G7: Ukraine war causing severe food crisis
Group of Seven (G7) foreign ministers on Saturday called on Russia to end its naval blockade of Ukrainian grain exports to avert a major humanitarian crisis.
"Russia's war of aggression has generated one of the most severe food and energy crises in recent history, which now threatens those most vulnerable across the globe," they said in a statement after talks in the northern German resort of Weissenhaus.
Ukraine is among the world's top grain suppliers, ranked the third-largest exporter of barley and the fifth-largest exporter of wheat in 2021, according to the UN Food and Agriculture Organization.
German Foreign Minister Annalena Baerbock, who hosted the meeting, said the G7 leaders were looking at ways to get vital commodities out of Ukrainian storage.
"People will be dying in Africa and the Middle East, and we are faced with an urgent question: How can people be fed around the world? People are asking themselves what will happen if we don't have the grain we need that we used to get from Russia and Ukraine," Baerbock said at the close of the meeting.
She and her counterparts vowed to "support Ukraine in keeping up its agricultural production, storage, transport and processing — as well as support Ukraine and its regional partners in restarting exports."
The G7 pledged to provide further humanitarian aid to the most vulnerable.

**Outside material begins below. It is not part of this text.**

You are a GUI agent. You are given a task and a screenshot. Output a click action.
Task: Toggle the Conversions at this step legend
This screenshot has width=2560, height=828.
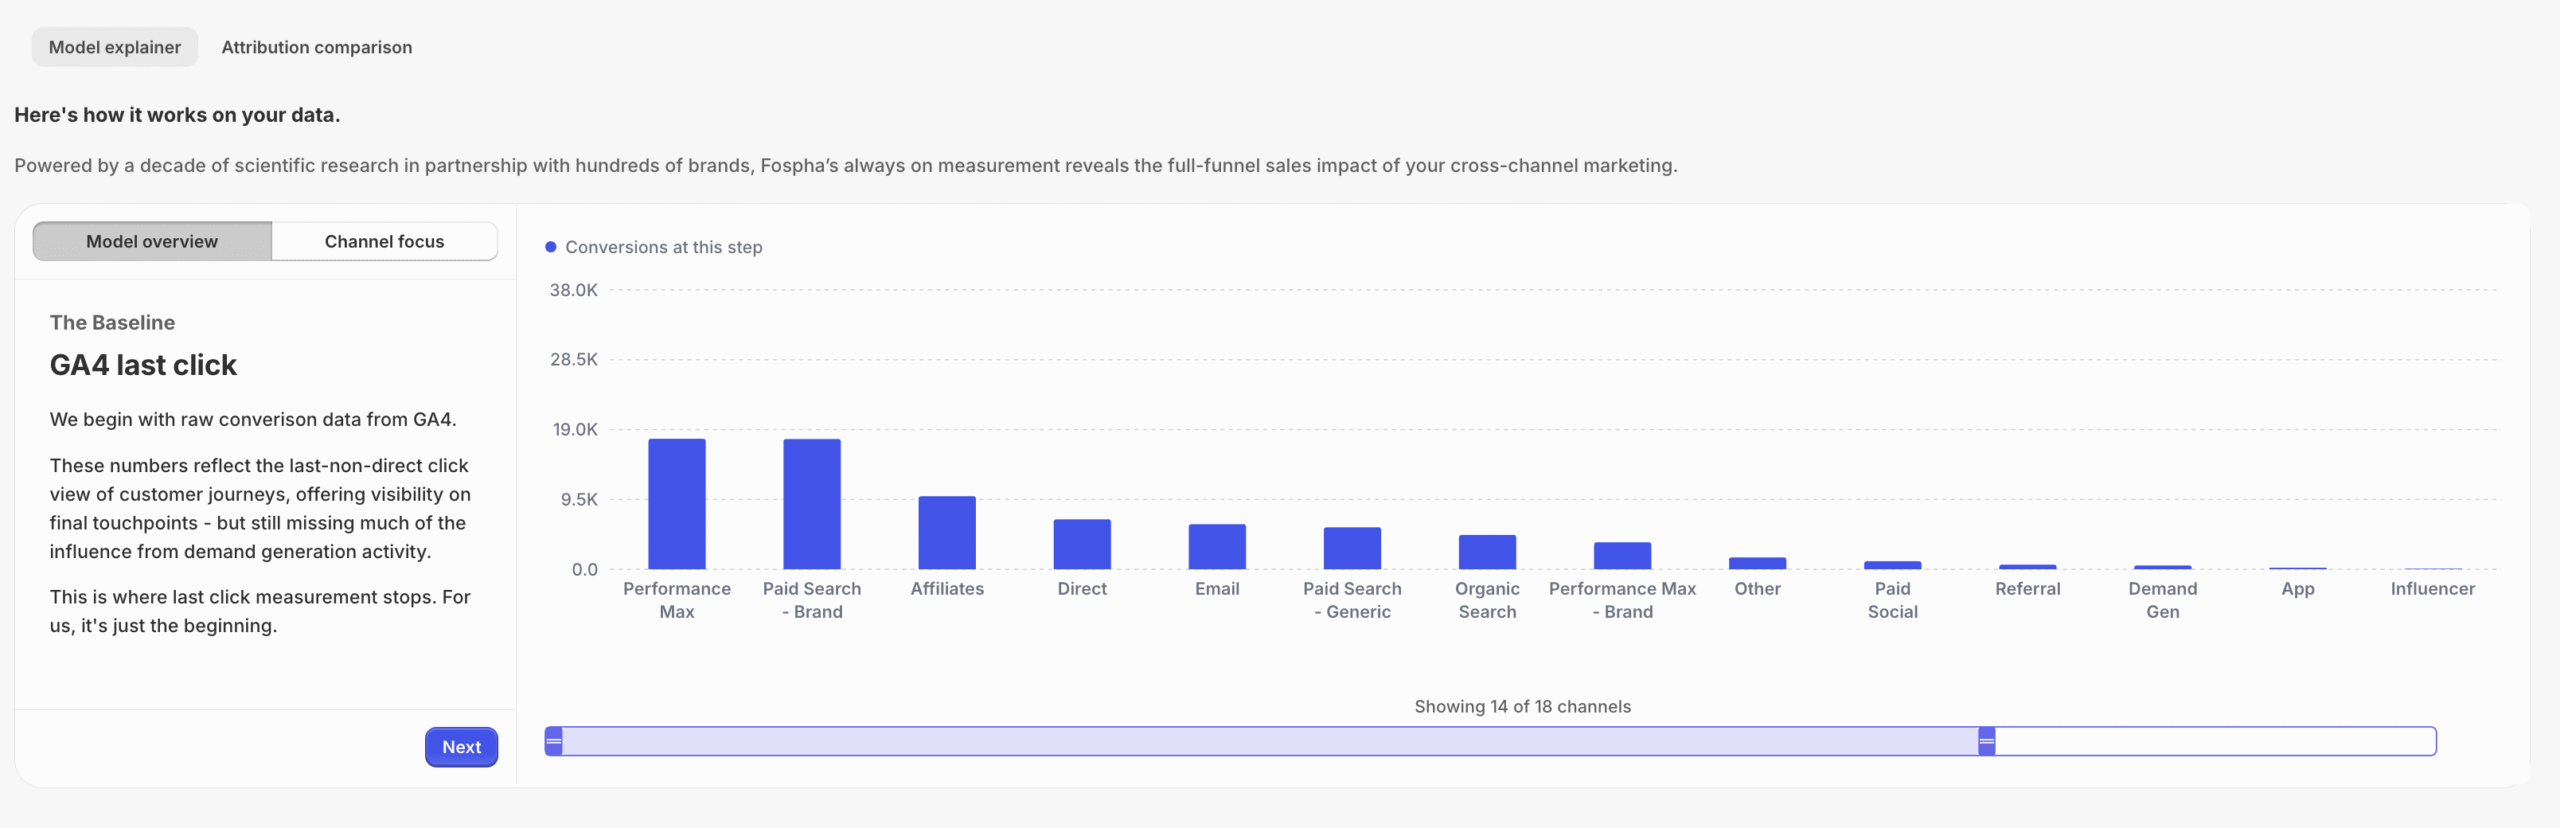[x=654, y=247]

G7 to continue weapons supplies 'as long as necessary'
Ukrainian Foreign Minister Dmytro Kuleba and his Moldovan counterpart, Nicu Popescu, also attended the meeting of top diplomats from the G7 countries: the United Kingdom, Canada, France, Germany, Italy, Japan and the United States.
The group reiterated its stance that the territories seized by Russian forces need to be returned to Ukraine.

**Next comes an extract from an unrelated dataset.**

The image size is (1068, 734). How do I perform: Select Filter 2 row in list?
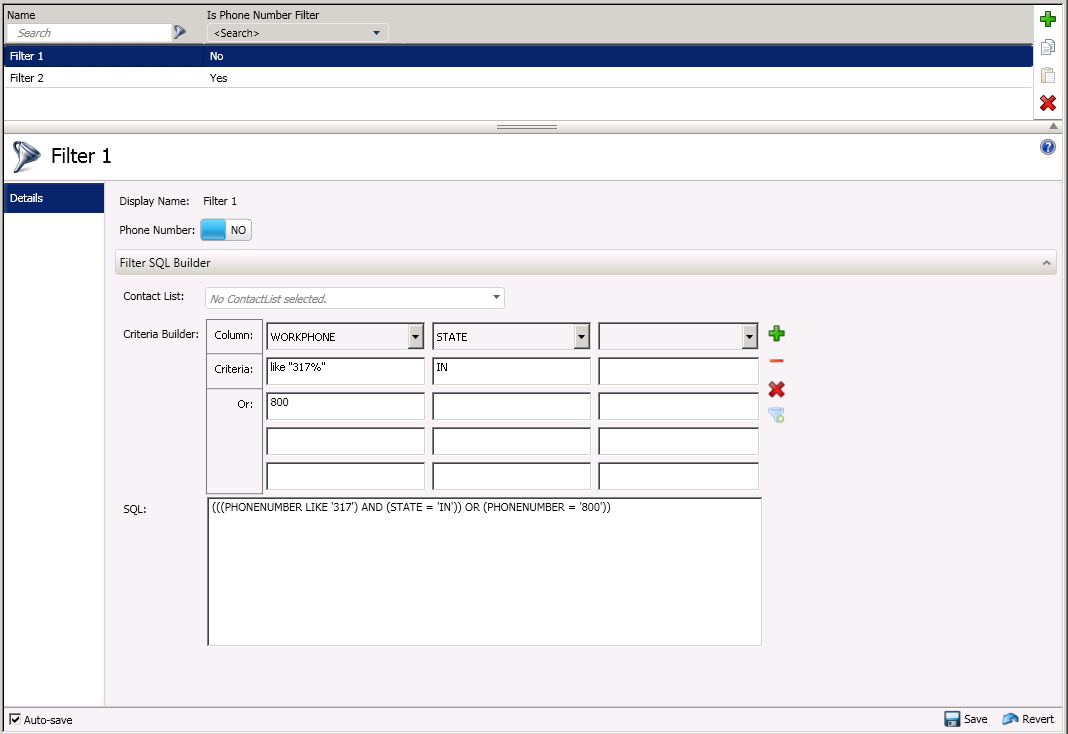518,78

"We will never recognize border changes that Russia wants to force through military force," Baerbock said.
The diplomats vowed to supply Ukraine with weapons for years to come if need be.
"We will pursue our ongoing military and defense assistance to Ukraine as long as necessary," they said.
The ministers also called on China not to "assist Russia in its war of aggression,'' including undermining international sanctions or justifying Moscow's actions.